Directions for this task ▸
Rewrite the items from the line with "Expand the 平台管理 sidebar section" to the line with "tap(431, 43)", changing "Preferences" to "Settings" and leaving everything else as it is.

[Record set start]

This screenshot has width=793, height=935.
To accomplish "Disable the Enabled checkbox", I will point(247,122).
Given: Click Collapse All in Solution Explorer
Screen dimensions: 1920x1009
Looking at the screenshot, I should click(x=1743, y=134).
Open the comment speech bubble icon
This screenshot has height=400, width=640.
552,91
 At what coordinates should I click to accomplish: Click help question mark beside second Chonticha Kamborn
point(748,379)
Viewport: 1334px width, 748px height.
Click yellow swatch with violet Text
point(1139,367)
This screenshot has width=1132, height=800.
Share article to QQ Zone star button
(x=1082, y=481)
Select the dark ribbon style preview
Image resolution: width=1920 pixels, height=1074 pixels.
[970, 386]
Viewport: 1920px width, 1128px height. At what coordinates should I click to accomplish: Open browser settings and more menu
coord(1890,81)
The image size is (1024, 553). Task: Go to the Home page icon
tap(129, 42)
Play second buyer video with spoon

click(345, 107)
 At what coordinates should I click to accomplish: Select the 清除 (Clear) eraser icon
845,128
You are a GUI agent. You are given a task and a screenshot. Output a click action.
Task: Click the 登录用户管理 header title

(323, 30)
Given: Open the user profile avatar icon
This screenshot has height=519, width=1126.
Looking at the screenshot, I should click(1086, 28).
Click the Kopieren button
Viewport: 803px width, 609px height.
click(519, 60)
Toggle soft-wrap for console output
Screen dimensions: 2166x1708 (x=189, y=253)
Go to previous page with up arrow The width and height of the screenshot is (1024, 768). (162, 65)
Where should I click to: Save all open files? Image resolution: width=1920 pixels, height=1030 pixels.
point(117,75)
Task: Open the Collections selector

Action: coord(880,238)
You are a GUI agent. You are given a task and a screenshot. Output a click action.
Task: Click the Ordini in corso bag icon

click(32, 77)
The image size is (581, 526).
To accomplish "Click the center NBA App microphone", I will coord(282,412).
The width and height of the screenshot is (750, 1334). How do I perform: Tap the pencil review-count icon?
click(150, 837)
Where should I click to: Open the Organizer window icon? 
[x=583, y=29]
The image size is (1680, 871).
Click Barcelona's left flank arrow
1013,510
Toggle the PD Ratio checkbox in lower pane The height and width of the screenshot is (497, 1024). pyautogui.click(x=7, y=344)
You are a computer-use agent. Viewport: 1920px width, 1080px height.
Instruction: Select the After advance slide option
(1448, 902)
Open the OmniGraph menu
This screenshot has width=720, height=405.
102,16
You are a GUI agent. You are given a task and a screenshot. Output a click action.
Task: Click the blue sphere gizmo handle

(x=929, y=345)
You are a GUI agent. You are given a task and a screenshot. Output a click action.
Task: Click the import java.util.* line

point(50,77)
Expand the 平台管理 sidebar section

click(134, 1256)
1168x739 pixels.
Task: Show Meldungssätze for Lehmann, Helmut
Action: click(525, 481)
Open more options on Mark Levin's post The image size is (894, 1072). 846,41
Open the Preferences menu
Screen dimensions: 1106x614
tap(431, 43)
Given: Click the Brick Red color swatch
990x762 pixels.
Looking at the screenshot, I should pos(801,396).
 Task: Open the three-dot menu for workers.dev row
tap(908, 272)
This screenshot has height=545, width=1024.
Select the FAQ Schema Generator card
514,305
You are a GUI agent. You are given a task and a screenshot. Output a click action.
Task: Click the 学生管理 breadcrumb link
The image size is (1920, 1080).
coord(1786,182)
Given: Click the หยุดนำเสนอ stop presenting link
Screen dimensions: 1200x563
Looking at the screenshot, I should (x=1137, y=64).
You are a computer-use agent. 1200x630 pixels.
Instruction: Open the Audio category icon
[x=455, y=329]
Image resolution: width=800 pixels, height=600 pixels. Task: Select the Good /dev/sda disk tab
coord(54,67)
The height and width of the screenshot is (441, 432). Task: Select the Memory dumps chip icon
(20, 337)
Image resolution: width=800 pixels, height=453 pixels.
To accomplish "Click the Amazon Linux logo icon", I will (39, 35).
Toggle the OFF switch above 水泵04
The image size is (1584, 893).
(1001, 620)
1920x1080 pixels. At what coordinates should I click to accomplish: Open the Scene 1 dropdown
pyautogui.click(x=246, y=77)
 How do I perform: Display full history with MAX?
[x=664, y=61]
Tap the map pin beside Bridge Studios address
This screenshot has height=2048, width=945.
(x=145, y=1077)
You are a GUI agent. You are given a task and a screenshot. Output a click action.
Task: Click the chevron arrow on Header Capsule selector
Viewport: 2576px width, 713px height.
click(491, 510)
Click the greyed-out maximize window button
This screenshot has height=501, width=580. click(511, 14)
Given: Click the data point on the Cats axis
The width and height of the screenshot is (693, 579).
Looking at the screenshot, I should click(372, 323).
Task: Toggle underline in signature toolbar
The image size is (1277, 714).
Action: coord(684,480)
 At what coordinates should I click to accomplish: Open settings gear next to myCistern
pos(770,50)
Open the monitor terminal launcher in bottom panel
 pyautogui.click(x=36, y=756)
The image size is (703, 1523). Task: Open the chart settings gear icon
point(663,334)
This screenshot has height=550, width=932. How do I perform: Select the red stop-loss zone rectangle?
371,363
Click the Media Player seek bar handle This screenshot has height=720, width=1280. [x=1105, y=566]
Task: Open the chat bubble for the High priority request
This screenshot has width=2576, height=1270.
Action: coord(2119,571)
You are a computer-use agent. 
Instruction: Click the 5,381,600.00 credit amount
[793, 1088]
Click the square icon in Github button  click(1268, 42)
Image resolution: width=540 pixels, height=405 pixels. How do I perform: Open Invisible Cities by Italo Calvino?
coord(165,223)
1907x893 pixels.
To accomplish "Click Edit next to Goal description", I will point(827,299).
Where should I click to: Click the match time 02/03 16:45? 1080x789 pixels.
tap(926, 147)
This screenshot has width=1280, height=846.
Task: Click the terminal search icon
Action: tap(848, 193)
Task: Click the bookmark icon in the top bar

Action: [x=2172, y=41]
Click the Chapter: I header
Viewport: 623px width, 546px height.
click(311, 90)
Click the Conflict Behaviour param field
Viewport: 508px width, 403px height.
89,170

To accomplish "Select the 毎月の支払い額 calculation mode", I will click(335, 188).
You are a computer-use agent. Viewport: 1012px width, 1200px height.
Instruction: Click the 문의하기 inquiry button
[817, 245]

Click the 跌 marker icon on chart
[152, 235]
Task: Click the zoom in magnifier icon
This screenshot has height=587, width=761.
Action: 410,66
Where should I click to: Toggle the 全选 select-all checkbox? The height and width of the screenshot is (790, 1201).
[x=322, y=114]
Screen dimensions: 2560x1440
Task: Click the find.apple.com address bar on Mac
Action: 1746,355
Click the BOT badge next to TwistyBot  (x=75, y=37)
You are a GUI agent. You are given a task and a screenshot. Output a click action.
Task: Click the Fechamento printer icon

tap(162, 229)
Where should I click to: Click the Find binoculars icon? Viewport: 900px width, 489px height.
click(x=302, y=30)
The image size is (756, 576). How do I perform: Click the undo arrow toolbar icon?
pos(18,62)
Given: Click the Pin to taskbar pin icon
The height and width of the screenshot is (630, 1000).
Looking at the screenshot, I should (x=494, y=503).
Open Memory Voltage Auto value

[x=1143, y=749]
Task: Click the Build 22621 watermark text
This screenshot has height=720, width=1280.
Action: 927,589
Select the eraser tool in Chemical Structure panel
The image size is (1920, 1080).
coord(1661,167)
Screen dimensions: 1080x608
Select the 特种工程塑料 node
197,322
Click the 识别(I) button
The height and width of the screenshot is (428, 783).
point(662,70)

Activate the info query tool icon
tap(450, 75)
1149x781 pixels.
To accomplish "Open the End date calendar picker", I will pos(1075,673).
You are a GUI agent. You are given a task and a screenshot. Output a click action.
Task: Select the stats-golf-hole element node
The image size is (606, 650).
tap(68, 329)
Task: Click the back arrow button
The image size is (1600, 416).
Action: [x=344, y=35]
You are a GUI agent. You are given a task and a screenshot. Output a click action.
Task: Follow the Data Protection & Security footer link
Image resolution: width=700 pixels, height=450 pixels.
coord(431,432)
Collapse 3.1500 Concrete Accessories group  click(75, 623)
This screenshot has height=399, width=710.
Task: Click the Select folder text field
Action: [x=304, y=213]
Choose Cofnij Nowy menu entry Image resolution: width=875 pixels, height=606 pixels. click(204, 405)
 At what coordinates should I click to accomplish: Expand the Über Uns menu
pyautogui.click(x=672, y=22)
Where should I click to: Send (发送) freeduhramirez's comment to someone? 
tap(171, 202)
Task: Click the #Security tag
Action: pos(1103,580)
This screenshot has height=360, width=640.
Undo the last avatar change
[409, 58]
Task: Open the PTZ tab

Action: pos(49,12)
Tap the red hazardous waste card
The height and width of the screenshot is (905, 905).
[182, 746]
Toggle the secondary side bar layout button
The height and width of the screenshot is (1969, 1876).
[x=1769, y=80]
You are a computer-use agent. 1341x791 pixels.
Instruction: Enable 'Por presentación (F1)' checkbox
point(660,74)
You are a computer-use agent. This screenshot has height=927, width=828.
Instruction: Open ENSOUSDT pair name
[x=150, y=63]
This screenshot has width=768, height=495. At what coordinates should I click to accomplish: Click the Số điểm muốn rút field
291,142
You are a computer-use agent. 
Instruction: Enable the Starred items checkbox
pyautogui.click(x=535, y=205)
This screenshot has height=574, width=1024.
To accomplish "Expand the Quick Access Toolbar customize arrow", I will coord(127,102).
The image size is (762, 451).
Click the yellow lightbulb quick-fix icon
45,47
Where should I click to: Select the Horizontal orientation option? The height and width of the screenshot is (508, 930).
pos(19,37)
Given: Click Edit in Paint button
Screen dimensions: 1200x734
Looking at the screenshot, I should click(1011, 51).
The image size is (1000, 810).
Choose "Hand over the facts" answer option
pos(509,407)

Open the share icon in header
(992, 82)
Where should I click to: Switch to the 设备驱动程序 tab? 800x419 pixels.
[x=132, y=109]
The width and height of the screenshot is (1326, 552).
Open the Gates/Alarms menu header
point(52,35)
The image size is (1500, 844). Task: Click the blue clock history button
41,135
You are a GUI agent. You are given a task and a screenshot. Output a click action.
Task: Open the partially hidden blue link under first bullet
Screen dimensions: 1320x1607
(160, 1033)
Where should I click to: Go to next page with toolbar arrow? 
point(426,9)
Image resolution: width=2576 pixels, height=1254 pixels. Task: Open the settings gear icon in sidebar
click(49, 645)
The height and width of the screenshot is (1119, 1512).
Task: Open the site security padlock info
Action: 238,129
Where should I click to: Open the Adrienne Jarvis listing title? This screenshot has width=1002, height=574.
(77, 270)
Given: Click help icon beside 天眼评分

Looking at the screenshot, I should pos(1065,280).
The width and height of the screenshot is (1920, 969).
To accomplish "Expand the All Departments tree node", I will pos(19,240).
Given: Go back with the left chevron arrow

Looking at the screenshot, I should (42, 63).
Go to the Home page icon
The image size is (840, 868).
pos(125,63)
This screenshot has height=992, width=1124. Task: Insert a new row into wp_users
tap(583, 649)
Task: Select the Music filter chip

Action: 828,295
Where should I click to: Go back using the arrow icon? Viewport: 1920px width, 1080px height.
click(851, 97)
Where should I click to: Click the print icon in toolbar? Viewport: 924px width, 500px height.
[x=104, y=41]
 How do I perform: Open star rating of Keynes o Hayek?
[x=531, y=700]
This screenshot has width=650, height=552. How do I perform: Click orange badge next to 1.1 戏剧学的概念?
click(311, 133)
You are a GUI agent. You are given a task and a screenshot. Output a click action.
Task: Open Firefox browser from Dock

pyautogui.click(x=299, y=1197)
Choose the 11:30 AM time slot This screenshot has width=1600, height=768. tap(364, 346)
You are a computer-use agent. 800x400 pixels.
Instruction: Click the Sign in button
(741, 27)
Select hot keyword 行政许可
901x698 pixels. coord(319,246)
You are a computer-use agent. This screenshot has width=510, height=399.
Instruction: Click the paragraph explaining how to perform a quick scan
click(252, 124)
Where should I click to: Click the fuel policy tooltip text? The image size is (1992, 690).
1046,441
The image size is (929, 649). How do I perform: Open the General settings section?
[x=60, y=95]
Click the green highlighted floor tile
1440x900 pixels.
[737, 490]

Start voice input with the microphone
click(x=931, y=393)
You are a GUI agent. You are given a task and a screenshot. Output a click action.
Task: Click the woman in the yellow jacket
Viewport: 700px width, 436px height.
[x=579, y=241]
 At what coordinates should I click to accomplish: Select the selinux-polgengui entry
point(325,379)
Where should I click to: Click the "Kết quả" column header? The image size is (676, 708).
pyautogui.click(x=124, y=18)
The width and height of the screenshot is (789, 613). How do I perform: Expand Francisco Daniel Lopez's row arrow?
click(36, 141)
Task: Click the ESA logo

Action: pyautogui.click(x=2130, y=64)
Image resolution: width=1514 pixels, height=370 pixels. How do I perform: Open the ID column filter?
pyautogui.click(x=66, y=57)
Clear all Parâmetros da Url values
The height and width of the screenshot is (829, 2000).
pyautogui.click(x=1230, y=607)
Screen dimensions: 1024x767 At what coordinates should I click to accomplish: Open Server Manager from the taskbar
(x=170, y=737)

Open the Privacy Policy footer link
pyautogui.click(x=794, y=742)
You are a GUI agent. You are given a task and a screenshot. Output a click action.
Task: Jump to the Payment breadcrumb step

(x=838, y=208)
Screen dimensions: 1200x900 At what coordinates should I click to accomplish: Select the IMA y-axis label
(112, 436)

[Record set end]

Reply to the exercise ▸
Expand the 平台管理 sidebar section

click(134, 1256)
1168x739 pixels.
Task: Show Meldungssätze for Lehmann, Helmut
Action: click(525, 481)
Open more options on Mark Levin's post The image size is (894, 1072). 846,41
Open the Settings menu
Screen dimensions: 1106x614
tap(431, 43)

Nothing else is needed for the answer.